AN UPHILL STRUGGLE
Any other year, this rallying effort would’ve coasted idly by. The best of a dying breed, it captures the adrenaline of the sport, with its billowing dust plumes, ice-packed hairpins, sturdy roll cages and breakneck speed, while improving on its lacklustre predecessor. But 2016 becomes DiRT Rally’s year.
WRC 6 is a supreme experience when it comes to content, and bests Codemasters’ latest effort with an entire roster of official teams, drivers and courses that make up the World Rally Championship. It features all 14 official host countries, from the tarmaced cliffsides of China to the winding mountain tunnels of Monte Carlo, all the way through to the dusty tracks of Argentina and winding maze of Sweden’s icy alpines.
Under the weather
Each stage has its challenges, from the narrowness of a course to the different racing surfaces, and there’s nothing quite like pelting down a rain-drenched Welsh road under cover of darkness with only your headlamps to guide the way. For a rally fan, it’s an absolute joy to be able to go all over the world and race in all these emblematic locations... but WRC 6’ s presentation dampens this glee.

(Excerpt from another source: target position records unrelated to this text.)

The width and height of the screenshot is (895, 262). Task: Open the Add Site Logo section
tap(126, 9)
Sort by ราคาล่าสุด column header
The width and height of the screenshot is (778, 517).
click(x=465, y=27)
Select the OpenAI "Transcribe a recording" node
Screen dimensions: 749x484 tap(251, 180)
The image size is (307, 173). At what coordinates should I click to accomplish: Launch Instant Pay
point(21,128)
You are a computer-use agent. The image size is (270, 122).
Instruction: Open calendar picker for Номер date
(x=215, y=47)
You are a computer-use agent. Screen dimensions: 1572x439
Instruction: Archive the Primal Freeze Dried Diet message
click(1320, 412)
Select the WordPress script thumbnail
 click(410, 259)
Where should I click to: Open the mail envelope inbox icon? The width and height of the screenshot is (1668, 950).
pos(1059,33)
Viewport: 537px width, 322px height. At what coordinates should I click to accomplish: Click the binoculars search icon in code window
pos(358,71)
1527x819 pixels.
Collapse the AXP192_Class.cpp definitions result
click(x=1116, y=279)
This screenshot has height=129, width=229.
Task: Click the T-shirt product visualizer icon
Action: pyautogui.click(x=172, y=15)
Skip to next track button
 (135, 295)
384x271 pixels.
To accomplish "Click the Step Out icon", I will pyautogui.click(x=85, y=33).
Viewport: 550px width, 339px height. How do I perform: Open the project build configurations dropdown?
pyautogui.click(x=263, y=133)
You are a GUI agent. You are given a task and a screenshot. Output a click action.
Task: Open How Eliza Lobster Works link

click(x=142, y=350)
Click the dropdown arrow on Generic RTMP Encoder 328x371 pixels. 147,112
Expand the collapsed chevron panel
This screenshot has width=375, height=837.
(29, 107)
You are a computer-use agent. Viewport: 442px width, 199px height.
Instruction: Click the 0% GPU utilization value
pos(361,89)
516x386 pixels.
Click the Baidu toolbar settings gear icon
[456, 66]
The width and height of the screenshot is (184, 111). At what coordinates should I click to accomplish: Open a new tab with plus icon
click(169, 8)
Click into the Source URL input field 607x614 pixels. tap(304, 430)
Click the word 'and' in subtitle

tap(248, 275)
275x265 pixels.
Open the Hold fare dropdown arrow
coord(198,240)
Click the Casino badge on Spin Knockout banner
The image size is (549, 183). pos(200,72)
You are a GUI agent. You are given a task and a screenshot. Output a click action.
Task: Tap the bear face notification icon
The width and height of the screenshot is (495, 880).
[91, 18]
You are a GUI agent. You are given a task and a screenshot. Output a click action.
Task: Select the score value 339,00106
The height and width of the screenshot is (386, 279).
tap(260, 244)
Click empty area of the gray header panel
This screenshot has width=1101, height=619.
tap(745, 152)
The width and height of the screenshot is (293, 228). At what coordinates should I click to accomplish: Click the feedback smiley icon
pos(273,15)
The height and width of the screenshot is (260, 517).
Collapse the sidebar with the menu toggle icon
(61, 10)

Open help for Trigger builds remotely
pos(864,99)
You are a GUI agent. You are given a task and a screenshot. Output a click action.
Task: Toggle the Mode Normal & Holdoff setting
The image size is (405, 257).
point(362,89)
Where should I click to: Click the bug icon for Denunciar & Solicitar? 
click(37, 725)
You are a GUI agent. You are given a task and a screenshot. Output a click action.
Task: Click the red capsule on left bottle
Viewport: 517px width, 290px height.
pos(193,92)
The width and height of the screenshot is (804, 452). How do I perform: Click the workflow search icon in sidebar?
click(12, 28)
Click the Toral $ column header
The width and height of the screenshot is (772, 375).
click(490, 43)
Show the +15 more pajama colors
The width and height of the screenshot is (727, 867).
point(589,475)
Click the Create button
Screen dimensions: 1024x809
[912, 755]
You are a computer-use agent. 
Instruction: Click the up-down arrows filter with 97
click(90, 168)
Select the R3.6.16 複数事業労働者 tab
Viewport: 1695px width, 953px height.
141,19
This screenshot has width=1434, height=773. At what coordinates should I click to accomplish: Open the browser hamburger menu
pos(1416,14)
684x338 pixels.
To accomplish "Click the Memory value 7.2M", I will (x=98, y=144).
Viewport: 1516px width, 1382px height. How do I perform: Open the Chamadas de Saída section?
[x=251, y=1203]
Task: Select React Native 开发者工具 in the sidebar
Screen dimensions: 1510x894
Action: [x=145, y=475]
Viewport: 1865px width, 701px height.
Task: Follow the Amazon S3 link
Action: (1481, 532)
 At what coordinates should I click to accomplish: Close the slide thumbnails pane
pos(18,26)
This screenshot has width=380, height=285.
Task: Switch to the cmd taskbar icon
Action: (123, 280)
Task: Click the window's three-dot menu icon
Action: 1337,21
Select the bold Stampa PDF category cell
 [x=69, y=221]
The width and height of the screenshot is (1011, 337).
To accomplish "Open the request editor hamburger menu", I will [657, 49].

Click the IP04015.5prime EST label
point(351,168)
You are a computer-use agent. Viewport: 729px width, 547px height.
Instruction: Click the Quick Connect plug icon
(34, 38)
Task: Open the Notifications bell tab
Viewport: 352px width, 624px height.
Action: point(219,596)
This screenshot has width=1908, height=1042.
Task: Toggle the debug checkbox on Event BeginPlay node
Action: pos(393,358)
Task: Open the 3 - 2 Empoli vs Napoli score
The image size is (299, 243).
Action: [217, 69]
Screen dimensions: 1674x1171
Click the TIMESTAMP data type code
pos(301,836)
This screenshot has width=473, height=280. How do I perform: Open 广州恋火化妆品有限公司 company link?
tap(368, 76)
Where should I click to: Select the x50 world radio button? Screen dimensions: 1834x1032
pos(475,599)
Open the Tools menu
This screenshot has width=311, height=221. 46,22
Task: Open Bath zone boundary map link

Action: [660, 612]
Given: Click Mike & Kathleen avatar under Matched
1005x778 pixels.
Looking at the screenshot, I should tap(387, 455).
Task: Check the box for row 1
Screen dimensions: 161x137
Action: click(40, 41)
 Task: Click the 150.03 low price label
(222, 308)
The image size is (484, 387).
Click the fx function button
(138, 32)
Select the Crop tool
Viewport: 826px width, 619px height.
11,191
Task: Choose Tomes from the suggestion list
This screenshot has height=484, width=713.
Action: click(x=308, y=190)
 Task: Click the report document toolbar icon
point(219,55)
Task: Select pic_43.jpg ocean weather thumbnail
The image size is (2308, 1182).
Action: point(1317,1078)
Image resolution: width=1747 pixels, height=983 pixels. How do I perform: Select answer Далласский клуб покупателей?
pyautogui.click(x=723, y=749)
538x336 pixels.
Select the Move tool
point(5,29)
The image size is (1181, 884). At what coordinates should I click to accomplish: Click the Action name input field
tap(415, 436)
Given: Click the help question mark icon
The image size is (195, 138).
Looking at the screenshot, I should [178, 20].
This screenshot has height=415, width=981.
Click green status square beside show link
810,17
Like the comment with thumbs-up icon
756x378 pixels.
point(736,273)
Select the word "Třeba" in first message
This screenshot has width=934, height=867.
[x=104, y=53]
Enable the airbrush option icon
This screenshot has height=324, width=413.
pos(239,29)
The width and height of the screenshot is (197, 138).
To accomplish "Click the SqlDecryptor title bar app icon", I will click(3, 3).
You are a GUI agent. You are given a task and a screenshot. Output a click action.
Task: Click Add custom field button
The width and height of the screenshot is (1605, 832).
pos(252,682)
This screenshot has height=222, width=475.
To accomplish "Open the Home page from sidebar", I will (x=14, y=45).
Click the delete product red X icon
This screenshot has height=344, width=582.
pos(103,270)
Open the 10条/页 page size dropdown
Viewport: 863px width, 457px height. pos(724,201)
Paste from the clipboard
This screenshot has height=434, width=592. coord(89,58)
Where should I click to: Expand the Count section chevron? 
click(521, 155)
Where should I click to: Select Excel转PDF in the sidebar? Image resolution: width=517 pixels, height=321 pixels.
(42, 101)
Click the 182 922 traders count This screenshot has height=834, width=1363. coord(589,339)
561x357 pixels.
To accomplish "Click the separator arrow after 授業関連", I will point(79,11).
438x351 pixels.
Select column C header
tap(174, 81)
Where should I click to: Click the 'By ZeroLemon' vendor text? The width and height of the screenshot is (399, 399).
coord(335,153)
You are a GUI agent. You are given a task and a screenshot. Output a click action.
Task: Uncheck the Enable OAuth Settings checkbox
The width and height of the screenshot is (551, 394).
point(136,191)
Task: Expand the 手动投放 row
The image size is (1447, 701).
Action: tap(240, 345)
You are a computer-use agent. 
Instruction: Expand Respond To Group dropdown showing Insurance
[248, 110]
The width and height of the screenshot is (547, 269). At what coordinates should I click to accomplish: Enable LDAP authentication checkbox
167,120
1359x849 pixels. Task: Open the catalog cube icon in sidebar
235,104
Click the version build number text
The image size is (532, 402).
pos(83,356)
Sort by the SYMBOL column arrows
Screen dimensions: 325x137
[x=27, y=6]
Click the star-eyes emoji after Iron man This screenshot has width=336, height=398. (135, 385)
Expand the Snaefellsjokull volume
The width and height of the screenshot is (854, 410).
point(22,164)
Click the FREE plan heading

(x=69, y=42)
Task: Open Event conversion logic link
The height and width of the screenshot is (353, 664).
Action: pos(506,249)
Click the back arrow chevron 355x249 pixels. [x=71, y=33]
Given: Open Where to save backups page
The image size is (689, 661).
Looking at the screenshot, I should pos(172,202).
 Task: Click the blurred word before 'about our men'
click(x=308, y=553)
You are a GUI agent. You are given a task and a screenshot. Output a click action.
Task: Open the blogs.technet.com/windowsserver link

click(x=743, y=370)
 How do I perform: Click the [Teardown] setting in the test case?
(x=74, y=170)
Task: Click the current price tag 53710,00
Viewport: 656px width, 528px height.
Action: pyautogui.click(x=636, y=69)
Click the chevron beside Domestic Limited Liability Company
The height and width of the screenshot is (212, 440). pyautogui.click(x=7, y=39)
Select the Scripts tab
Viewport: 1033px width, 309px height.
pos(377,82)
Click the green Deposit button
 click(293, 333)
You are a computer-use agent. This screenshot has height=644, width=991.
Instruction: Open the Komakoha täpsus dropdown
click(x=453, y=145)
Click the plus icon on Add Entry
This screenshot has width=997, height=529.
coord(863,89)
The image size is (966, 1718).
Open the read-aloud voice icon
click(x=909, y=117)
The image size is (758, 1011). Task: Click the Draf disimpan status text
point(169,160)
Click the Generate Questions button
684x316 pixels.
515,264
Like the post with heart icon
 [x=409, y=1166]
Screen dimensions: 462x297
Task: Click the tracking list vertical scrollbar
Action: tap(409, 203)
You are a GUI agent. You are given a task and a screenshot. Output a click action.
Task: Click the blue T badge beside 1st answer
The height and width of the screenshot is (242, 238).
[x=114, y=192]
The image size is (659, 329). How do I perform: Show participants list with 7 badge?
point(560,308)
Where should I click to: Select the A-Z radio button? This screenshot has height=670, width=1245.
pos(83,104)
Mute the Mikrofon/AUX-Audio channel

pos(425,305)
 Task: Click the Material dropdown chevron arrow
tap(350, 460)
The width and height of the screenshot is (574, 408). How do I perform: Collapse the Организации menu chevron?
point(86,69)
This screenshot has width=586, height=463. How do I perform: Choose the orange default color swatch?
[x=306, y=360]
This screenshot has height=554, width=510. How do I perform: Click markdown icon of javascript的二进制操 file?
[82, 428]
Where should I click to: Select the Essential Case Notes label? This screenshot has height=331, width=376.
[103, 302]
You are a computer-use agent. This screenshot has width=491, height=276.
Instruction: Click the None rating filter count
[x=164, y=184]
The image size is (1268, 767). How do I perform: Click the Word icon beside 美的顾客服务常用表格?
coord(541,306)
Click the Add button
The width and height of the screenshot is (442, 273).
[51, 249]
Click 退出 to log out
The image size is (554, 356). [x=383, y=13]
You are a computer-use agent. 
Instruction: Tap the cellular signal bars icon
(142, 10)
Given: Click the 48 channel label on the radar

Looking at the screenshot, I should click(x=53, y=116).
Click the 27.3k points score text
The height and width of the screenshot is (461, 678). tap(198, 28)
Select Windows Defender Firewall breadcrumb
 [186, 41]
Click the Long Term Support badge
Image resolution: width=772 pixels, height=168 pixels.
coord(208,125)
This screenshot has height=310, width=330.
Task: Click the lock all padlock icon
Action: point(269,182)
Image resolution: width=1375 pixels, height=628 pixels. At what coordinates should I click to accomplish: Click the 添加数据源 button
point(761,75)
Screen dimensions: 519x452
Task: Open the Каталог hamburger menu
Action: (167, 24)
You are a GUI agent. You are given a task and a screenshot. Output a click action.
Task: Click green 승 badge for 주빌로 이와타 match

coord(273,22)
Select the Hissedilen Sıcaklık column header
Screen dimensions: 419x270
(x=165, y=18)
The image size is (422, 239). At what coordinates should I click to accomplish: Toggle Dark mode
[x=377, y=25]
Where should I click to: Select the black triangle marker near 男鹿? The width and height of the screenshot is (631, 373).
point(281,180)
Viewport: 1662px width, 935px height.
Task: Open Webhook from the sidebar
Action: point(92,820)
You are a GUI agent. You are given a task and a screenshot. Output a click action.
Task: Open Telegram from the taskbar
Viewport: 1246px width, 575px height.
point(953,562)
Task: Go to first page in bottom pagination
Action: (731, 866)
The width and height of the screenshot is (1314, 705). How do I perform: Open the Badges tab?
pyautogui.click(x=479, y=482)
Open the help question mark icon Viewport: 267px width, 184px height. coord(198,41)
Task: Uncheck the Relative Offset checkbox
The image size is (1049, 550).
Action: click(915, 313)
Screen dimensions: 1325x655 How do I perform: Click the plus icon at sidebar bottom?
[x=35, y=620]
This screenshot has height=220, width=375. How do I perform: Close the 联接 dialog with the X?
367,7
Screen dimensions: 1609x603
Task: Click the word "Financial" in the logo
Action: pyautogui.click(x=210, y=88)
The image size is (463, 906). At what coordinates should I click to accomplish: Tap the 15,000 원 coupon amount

With an abundance of jaggy edges, flat textures, an unstable framerate and unimpressive lighting, the entire thing feels a bit mucky. Certain weather effects are passable but fog looks like a bad Instagram filter. As such, the locations you churn up don’t feel like the holiday destinations that they should – WRC 6 fails to instil a sense of petrol-tinged wanderlust.
The audio is also inconsistent. The exhaust pops and engine grunts sound great, with a lovely splutter that varies from car to car, but your co-driver – who barks tips at you as you whizz around each course – is really one-note. All of his lines sound like a copy-and-paste job and there’s no sense he’s actually in the car guiding you to the finish line. You’ll grow tired of the same way he says, “Brake!” after about two races.
It’s a shame because the racing is strong, with a handling model that successfully conveys the speed and volatility of a rally car, while also giving players the ability to customise the challenge to their liking. Play it on its default settings and this is a tough game, with almost no room for mistakes. Make a braking error and you’re almost certainly going to run into a tree or barrier; misjudge the camber of a turn and you’ll roll right off the other side of it, costing you up to a minute in added time.
All this competition is spread across a solid number of modes, from solo play with Career, Custom Championship and your pick of single races, to online play. We couldn’t access the multiplayer at the time of review, but one of its coolest features is its timed challenges, which have specific objectives and pit you against an online leaderboard.
It’s in its core challenge that WRC 6 thrives, and its litany of official liveries create an authentic experience that any off-road fan will love. But its presentation is just not up to the standard we’ve come to expect from fellow racers like DiRT Rally or Forza Horizon 3, and it results in a game which feels more like a mid-table challenger than a top-spot championship contender.
“With jaggy edges and flat textures, the entire thing feels a bit mucky”
right Developer Kylotonn nails the feeling of sliding in the dust and dirt.
Below The game is most daunting at night, when you can see only a few metres ahead of you.